Наутро Степан Федорович присмотрелся к чернявому солдату — молод, красив, полоска усов под носом, а вид нахальный — видно, баловало его начальство сверх меры. Ишь ты, мундир драгунский на нем как влитой сидит! Злоба уже прошла, но страх остался. «Не было золота, не было бочек, чист я. Господи!»— с фальшивым энтузиазмом уговаривал он Бога.
Перед обедом, благо погода стояла сносная, вышел он в запустелый окружавший мызу сад. Он любил гулять в одиночестве. Вид заросших тропинок, разросшейся бузины и всех этих простонародных дерев, как-то ракиты и крушины, рождал в душе простые, незатейливые мысли.

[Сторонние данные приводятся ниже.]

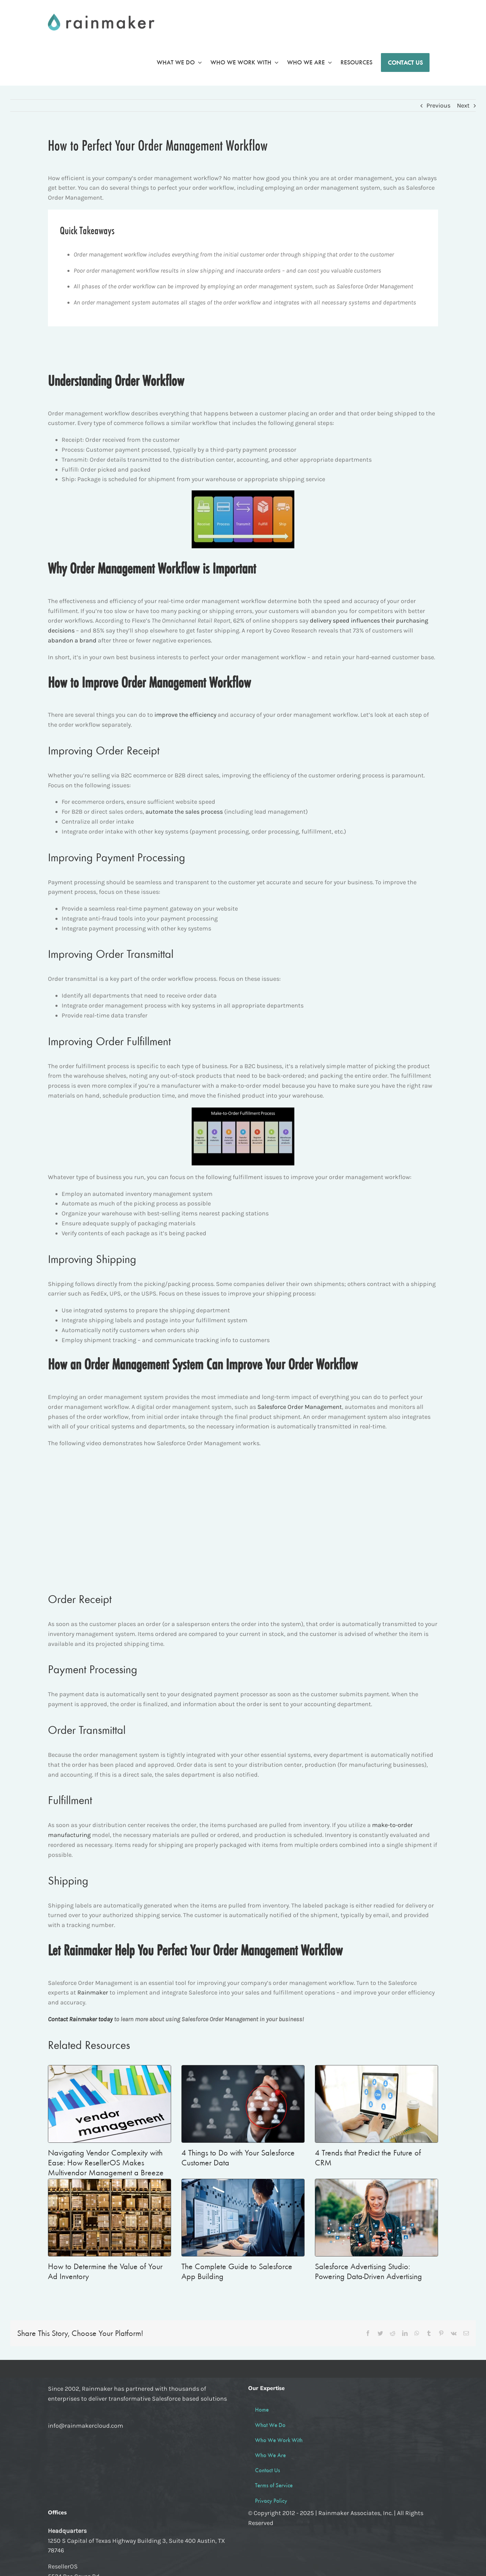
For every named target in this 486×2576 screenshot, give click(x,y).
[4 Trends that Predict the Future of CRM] (376, 2106)
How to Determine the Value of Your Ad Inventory (105, 2273)
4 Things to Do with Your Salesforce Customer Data (238, 2159)
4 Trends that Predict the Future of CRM (368, 2159)
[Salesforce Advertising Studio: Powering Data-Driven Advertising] (376, 2219)
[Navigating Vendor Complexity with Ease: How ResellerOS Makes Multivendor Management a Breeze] (109, 2106)
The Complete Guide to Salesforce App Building (236, 2273)
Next (463, 105)
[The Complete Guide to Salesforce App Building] (243, 2219)
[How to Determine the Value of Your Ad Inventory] (109, 2219)
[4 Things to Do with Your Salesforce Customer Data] (243, 2106)
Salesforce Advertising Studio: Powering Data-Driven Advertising (368, 2273)
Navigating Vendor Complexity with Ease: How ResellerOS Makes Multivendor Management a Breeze (106, 2164)
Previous (438, 105)
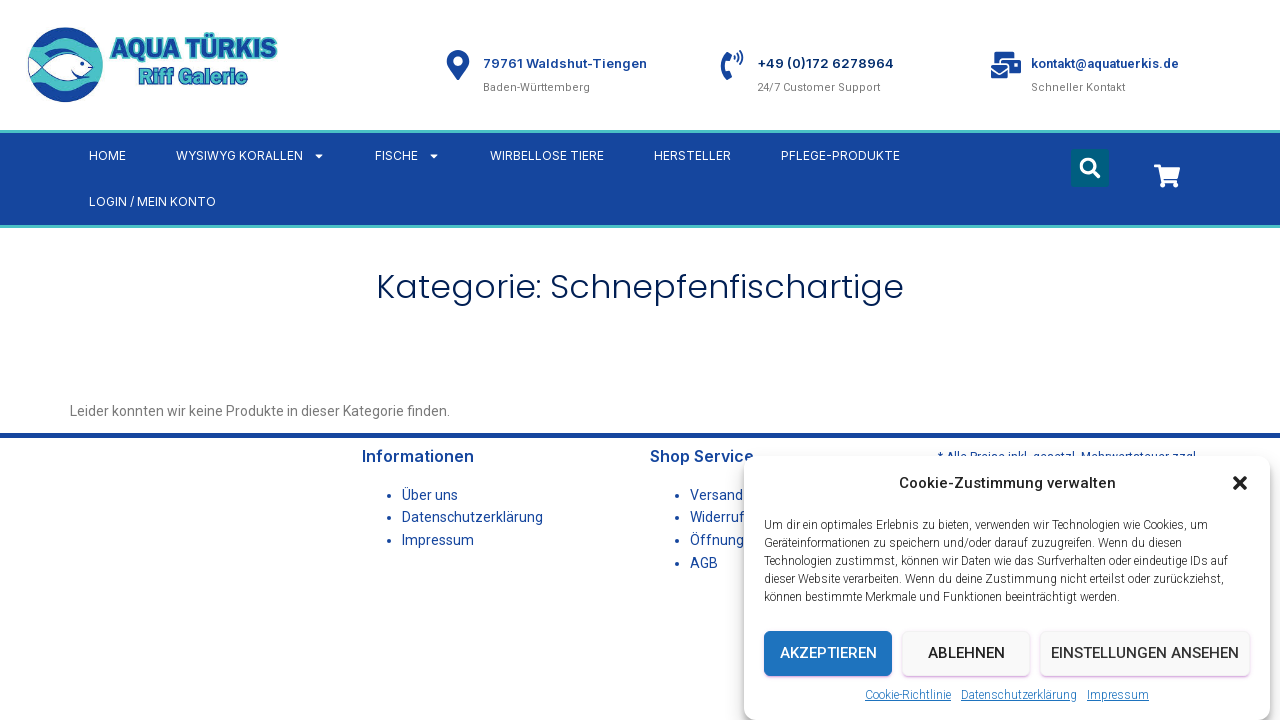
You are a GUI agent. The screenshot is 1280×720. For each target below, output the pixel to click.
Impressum (1118, 695)
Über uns (430, 495)
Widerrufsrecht (737, 517)
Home (107, 155)
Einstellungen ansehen (1145, 653)
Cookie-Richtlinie (908, 695)
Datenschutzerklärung (1019, 695)
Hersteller (692, 155)
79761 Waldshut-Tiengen (565, 63)
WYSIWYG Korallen (250, 156)
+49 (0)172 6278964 (825, 63)
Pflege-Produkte (840, 155)
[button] (1240, 483)
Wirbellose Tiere (547, 155)
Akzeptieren (828, 653)
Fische (407, 156)
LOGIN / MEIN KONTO (152, 201)
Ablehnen (966, 653)
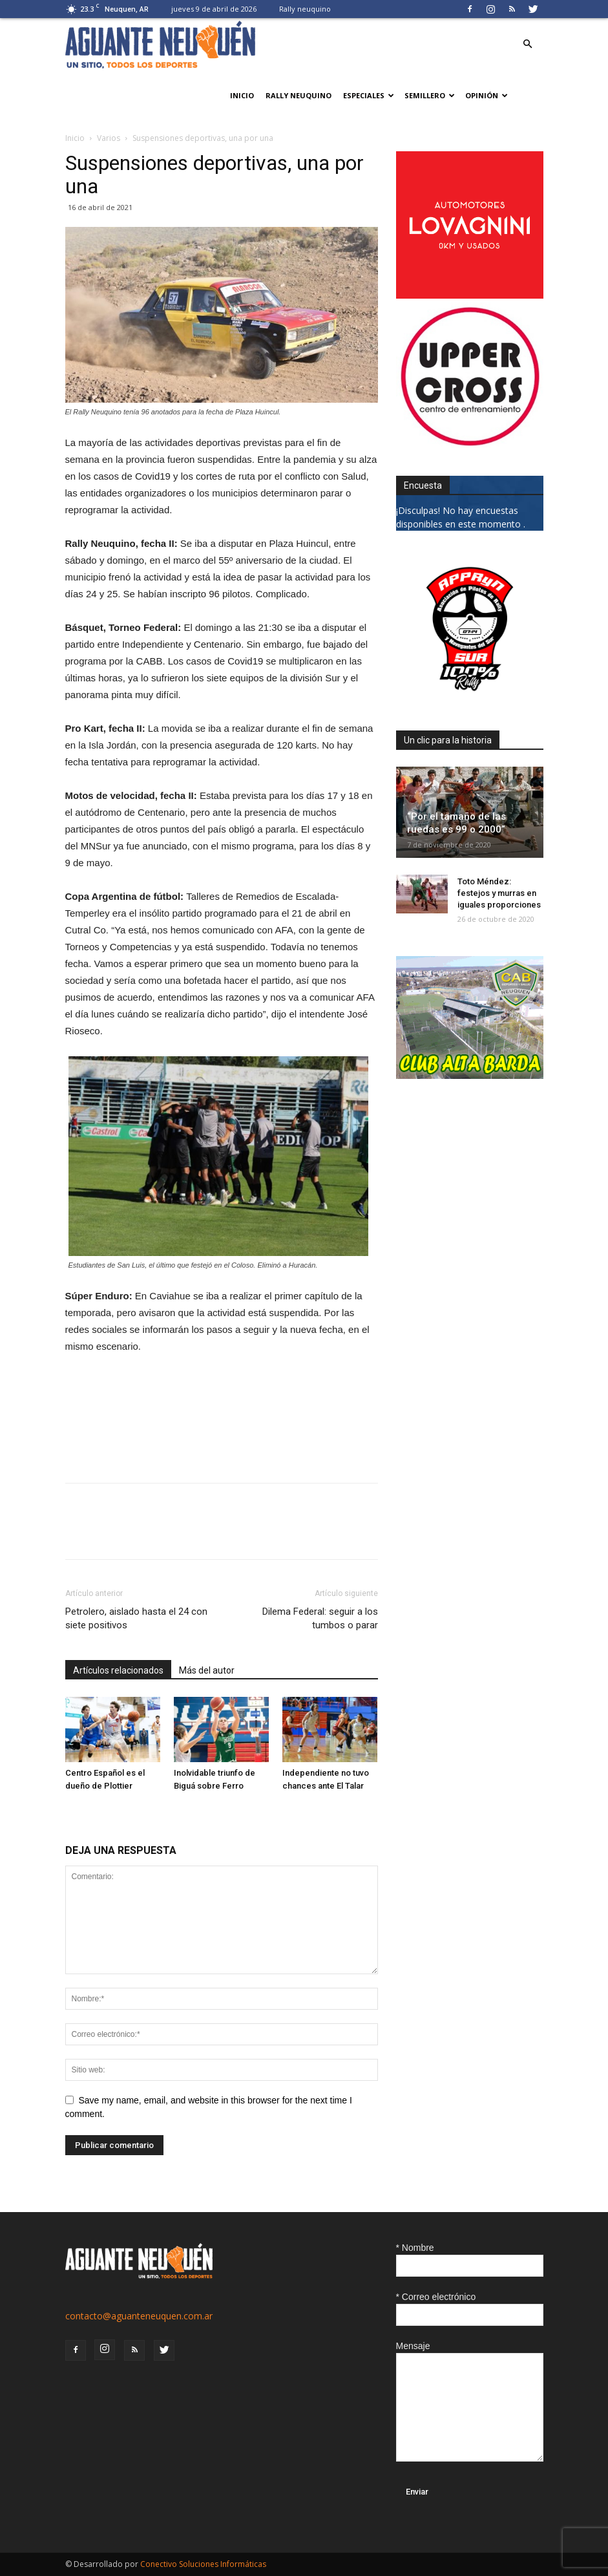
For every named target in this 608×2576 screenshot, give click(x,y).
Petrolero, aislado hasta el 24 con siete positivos (136, 1618)
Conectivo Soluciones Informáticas (203, 2564)
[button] (527, 44)
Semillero (429, 95)
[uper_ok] (469, 444)
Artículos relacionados (118, 1670)
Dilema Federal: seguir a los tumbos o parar (320, 1618)
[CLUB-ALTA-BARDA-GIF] (469, 1075)
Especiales (368, 95)
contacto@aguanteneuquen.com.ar (139, 2316)
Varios (108, 138)
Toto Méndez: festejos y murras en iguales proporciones (499, 893)
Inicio (242, 95)
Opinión (486, 95)
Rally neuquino (305, 9)
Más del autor (207, 1670)
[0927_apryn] (469, 699)
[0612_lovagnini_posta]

На этот раз все было не так. Мысли были витиеваты, непугливы, а вместо синичек, что крошки с ладони клевали, налетели откуда-то вороны — сытые, черноклювые, мелкоглазые, словно чужеродные народы, орда.
Он уже поворачивал к дому, когда увидел, что чернявый солдат беседует у калитки с юной, чрезвычайно пригожей мещаночкой. Солдат прямо гарцевал перед ней, перебирая ногами, как заводной жеребец, приглашал идти в дом, а девица смотрела отвлеченно, улыбалась, но от калитки не отходила.
Апраксину страсть как захотелось опять подслушать их беседу — может быть, они еще какой-нибудь миф об нем вспоминают, но он только посмеялся над пустым своим любопытством. Показалось ли ему или впрямь крикнула мещаночка: жди, приду! Вечером Степан Федорович не отказал себе в удовольствии подразнить чернявого солдата.
— Кто была та хорошенькая? — спросил он строго.
Солдат вытянулся, как на плацу, но физиономию в порядок привести забыл, на ней так и осталось глуповатое, счастливое выражение.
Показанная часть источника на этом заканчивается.